• Exercise description:
The full set of entries should be repeated without a single change.

** Opening Supplied material block **

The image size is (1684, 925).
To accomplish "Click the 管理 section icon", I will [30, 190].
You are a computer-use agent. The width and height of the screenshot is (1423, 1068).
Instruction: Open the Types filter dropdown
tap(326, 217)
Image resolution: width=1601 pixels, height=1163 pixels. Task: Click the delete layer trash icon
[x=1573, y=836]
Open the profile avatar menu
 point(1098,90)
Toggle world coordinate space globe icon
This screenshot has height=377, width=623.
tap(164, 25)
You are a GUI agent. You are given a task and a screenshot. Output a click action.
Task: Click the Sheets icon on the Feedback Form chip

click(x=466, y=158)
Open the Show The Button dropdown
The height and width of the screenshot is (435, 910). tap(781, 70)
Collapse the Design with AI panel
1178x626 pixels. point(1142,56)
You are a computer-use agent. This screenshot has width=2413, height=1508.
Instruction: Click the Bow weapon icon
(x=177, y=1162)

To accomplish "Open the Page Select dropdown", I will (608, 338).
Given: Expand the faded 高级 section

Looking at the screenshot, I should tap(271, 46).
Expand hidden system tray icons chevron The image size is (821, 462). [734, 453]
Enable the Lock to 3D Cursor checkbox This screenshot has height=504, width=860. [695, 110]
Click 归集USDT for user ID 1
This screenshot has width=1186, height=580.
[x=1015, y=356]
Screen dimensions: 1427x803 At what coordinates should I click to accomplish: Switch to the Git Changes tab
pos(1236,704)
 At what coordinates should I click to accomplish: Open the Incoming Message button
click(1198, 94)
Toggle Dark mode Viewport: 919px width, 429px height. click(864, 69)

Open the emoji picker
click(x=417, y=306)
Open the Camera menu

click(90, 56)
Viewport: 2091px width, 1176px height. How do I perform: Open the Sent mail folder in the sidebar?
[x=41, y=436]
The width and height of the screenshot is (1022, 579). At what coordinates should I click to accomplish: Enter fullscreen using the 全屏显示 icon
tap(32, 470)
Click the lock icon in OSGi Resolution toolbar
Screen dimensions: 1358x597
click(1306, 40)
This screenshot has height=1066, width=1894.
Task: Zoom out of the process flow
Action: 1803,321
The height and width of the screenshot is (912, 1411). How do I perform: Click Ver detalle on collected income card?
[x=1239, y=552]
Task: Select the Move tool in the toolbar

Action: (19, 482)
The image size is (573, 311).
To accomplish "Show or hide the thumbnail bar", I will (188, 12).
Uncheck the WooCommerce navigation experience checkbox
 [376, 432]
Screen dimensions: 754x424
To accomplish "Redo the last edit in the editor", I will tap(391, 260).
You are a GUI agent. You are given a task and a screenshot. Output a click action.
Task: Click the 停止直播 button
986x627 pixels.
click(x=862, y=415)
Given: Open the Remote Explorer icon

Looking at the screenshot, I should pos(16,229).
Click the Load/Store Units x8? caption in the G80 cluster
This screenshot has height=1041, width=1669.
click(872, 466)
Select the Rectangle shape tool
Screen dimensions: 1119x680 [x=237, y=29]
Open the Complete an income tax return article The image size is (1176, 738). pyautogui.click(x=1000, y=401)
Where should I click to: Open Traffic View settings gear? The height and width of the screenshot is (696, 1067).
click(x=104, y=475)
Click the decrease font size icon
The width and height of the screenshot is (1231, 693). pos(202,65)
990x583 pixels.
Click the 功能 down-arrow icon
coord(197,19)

** Closing Supplied material block **

• Result for this exercise:
The image size is (1684, 925).
To accomplish "Click the 管理 section icon", I will [30, 190].
You are a computer-use agent. The width and height of the screenshot is (1423, 1068).
Instruction: Open the Types filter dropdown
tap(326, 217)
Image resolution: width=1601 pixels, height=1163 pixels. Task: Click the delete layer trash icon
[x=1573, y=836]
Open the profile avatar menu
 point(1098,90)
Toggle world coordinate space globe icon
This screenshot has height=377, width=623.
tap(164, 25)
You are a GUI agent. You are given a task and a screenshot. Output a click action.
Task: Click the Sheets icon on the Feedback Form chip

click(x=466, y=158)
Open the Show The Button dropdown
The height and width of the screenshot is (435, 910). tap(781, 70)
Collapse the Design with AI panel
1178x626 pixels. point(1142,56)
You are a computer-use agent. This screenshot has width=2413, height=1508.
Instruction: Click the Bow weapon icon
(x=177, y=1162)

To accomplish "Open the Page Select dropdown", I will (608, 338).
Given: Expand the faded 高级 section

Looking at the screenshot, I should tap(271, 46).
Expand hidden system tray icons chevron The image size is (821, 462). [734, 453]
Enable the Lock to 3D Cursor checkbox This screenshot has height=504, width=860. [695, 110]
Click 归集USDT for user ID 1
This screenshot has width=1186, height=580.
[x=1015, y=356]
Screen dimensions: 1427x803 At what coordinates should I click to accomplish: Switch to the Git Changes tab
pos(1236,704)
 At what coordinates should I click to accomplish: Open the Incoming Message button
click(1198, 94)
Toggle Dark mode Viewport: 919px width, 429px height. click(864, 69)

Open the emoji picker
click(x=417, y=306)
Open the Camera menu

click(90, 56)
Viewport: 2091px width, 1176px height. How do I perform: Open the Sent mail folder in the sidebar?
[x=41, y=436]
The width and height of the screenshot is (1022, 579). At what coordinates should I click to accomplish: Enter fullscreen using the 全屏显示 icon
tap(32, 470)
Click the lock icon in OSGi Resolution toolbar
Screen dimensions: 1358x597
click(1306, 40)
This screenshot has height=1066, width=1894.
Task: Zoom out of the process flow
Action: 1803,321
The height and width of the screenshot is (912, 1411). How do I perform: Click Ver detalle on collected income card?
[x=1239, y=552]
Task: Select the Move tool in the toolbar

Action: (19, 482)
The image size is (573, 311).
To accomplish "Show or hide the thumbnail bar", I will (188, 12).
Uncheck the WooCommerce navigation experience checkbox
 [376, 432]
Screen dimensions: 754x424
To accomplish "Redo the last edit in the editor", I will tap(391, 260).
You are a GUI agent. You are given a task and a screenshot. Output a click action.
Task: Click the 停止直播 button
986x627 pixels.
click(x=862, y=415)
Given: Open the Remote Explorer icon

Looking at the screenshot, I should pos(16,229).
Click the Load/Store Units x8? caption in the G80 cluster
This screenshot has height=1041, width=1669.
click(872, 466)
Select the Rectangle shape tool
Screen dimensions: 1119x680 [x=237, y=29]
Open the Complete an income tax return article The image size is (1176, 738). pyautogui.click(x=1000, y=401)
Where should I click to: Open Traffic View settings gear? The height and width of the screenshot is (696, 1067).
click(x=104, y=475)
Click the decrease font size icon
The width and height of the screenshot is (1231, 693). pos(202,65)
990x583 pixels.
Click the 功能 down-arrow icon
coord(197,19)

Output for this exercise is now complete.